STATED PROBLEM:
Copy out each of the following entries word for word, keeping every line as it is.

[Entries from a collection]
____________________

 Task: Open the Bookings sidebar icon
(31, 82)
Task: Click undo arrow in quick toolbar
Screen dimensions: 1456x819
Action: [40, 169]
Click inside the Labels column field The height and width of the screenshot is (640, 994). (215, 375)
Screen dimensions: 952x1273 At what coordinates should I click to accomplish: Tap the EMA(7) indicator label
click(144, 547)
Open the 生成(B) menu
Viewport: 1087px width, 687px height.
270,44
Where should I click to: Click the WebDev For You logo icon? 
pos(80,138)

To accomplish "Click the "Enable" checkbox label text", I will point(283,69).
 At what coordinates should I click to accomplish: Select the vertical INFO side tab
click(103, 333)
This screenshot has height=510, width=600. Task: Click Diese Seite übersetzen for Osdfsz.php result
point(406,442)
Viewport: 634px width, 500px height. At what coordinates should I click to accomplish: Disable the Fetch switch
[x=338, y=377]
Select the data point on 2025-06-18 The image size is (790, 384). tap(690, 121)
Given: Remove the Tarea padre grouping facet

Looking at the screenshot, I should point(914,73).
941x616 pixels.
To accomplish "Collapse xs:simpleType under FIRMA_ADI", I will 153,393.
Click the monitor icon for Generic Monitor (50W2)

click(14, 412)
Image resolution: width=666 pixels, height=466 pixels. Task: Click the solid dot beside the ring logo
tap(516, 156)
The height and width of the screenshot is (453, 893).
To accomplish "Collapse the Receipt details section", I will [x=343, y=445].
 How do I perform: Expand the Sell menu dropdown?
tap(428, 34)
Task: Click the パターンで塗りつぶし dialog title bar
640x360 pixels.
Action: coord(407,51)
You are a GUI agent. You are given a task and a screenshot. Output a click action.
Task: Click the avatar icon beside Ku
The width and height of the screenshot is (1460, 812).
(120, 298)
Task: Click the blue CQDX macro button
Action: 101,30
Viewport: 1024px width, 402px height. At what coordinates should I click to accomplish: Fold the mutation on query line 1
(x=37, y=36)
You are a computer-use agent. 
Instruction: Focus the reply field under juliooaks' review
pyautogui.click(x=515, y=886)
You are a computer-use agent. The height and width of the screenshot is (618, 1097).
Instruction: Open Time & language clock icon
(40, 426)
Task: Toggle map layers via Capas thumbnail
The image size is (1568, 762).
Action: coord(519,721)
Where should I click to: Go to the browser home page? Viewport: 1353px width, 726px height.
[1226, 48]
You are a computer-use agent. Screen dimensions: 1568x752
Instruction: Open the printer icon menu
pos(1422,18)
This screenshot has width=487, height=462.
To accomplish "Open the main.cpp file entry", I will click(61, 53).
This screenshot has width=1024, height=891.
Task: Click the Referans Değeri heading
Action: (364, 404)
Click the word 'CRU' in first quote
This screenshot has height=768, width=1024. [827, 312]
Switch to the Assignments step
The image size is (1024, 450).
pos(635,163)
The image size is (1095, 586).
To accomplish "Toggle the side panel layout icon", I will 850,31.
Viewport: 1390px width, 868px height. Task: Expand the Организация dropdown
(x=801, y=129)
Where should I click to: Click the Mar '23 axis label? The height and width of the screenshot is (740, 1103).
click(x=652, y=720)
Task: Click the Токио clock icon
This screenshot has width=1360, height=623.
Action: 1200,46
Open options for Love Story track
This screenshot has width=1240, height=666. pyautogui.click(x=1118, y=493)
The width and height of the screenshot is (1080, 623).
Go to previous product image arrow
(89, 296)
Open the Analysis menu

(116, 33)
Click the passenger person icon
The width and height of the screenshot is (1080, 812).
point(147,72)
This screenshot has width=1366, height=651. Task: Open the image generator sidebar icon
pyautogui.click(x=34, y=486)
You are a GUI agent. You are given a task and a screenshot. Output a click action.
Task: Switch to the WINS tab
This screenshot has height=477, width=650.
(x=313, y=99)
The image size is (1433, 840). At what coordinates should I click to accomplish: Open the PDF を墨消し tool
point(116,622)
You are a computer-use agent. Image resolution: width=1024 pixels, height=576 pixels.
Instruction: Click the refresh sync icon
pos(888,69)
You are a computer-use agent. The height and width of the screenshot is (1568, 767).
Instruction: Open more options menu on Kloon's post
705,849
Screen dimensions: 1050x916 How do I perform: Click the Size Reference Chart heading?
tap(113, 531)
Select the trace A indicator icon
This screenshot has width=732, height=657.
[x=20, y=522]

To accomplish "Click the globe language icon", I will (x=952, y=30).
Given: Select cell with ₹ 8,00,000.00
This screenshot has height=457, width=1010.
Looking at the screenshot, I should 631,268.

____________________

ANSWER TO THIS PROBLEM:
 Task: Open the Bookings sidebar icon
(31, 82)
Task: Click undo arrow in quick toolbar
Screen dimensions: 1456x819
Action: [40, 169]
Click inside the Labels column field The height and width of the screenshot is (640, 994). (215, 375)
Screen dimensions: 952x1273 At what coordinates should I click to accomplish: Tap the EMA(7) indicator label
click(144, 547)
Open the 生成(B) menu
Viewport: 1087px width, 687px height.
270,44
Where should I click to: Click the WebDev For You logo icon? 
pos(80,138)

To accomplish "Click the "Enable" checkbox label text", I will point(283,69).
 At what coordinates should I click to accomplish: Select the vertical INFO side tab
click(103, 333)
This screenshot has height=510, width=600. Task: Click Diese Seite übersetzen for Osdfsz.php result
point(406,442)
Viewport: 634px width, 500px height. At what coordinates should I click to accomplish: Disable the Fetch switch
[x=338, y=377]
Select the data point on 2025-06-18 The image size is (790, 384). tap(690, 121)
Given: Remove the Tarea padre grouping facet

Looking at the screenshot, I should point(914,73).
941x616 pixels.
To accomplish "Collapse xs:simpleType under FIRMA_ADI", I will 153,393.
Click the monitor icon for Generic Monitor (50W2)

click(14, 412)
Image resolution: width=666 pixels, height=466 pixels. Task: Click the solid dot beside the ring logo
tap(516, 156)
The height and width of the screenshot is (453, 893).
To accomplish "Collapse the Receipt details section", I will [x=343, y=445].
 How do I perform: Expand the Sell menu dropdown?
tap(428, 34)
Task: Click the パターンで塗りつぶし dialog title bar
640x360 pixels.
Action: coord(407,51)
You are a GUI agent. You are given a task and a screenshot. Output a click action.
Task: Click the avatar icon beside Ku
The width and height of the screenshot is (1460, 812).
(120, 298)
Task: Click the blue CQDX macro button
Action: 101,30
Viewport: 1024px width, 402px height. At what coordinates should I click to accomplish: Fold the mutation on query line 1
(x=37, y=36)
You are a computer-use agent. 
Instruction: Focus the reply field under juliooaks' review
pyautogui.click(x=515, y=886)
You are a computer-use agent. The height and width of the screenshot is (618, 1097).
Instruction: Open Time & language clock icon
(40, 426)
Task: Toggle map layers via Capas thumbnail
The image size is (1568, 762).
Action: coord(519,721)
Where should I click to: Go to the browser home page? Viewport: 1353px width, 726px height.
[1226, 48]
You are a computer-use agent. Screen dimensions: 1568x752
Instruction: Open the printer icon menu
pos(1422,18)
This screenshot has width=487, height=462.
To accomplish "Open the main.cpp file entry", I will click(61, 53).
This screenshot has width=1024, height=891.
Task: Click the Referans Değeri heading
Action: (364, 404)
Click the word 'CRU' in first quote
This screenshot has height=768, width=1024. [827, 312]
Switch to the Assignments step
The image size is (1024, 450).
pos(635,163)
The image size is (1095, 586).
To accomplish "Toggle the side panel layout icon", I will 850,31.
Viewport: 1390px width, 868px height. Task: Expand the Организация dropdown
(x=801, y=129)
Where should I click to: Click the Mar '23 axis label? The height and width of the screenshot is (740, 1103).
click(x=652, y=720)
Task: Click the Токио clock icon
This screenshot has width=1360, height=623.
Action: 1200,46
Open options for Love Story track
This screenshot has width=1240, height=666. pyautogui.click(x=1118, y=493)
The width and height of the screenshot is (1080, 623).
Go to previous product image arrow
(89, 296)
Open the Analysis menu

(116, 33)
Click the passenger person icon
The width and height of the screenshot is (1080, 812).
point(147,72)
This screenshot has width=1366, height=651. Task: Open the image generator sidebar icon
pyautogui.click(x=34, y=486)
You are a GUI agent. You are given a task and a screenshot. Output a click action.
Task: Switch to the WINS tab
This screenshot has height=477, width=650.
(x=313, y=99)
The image size is (1433, 840). At what coordinates should I click to accomplish: Open the PDF を墨消し tool
point(116,622)
You are a computer-use agent. Image resolution: width=1024 pixels, height=576 pixels.
Instruction: Click the refresh sync icon
pos(888,69)
You are a computer-use agent. The height and width of the screenshot is (1568, 767).
Instruction: Open more options menu on Kloon's post
705,849
Screen dimensions: 1050x916 How do I perform: Click the Size Reference Chart heading?
tap(113, 531)
Select the trace A indicator icon
This screenshot has width=732, height=657.
[x=20, y=522]

To accomplish "Click the globe language icon", I will (x=952, y=30).
Given: Select cell with ₹ 8,00,000.00
This screenshot has height=457, width=1010.
Looking at the screenshot, I should 631,268.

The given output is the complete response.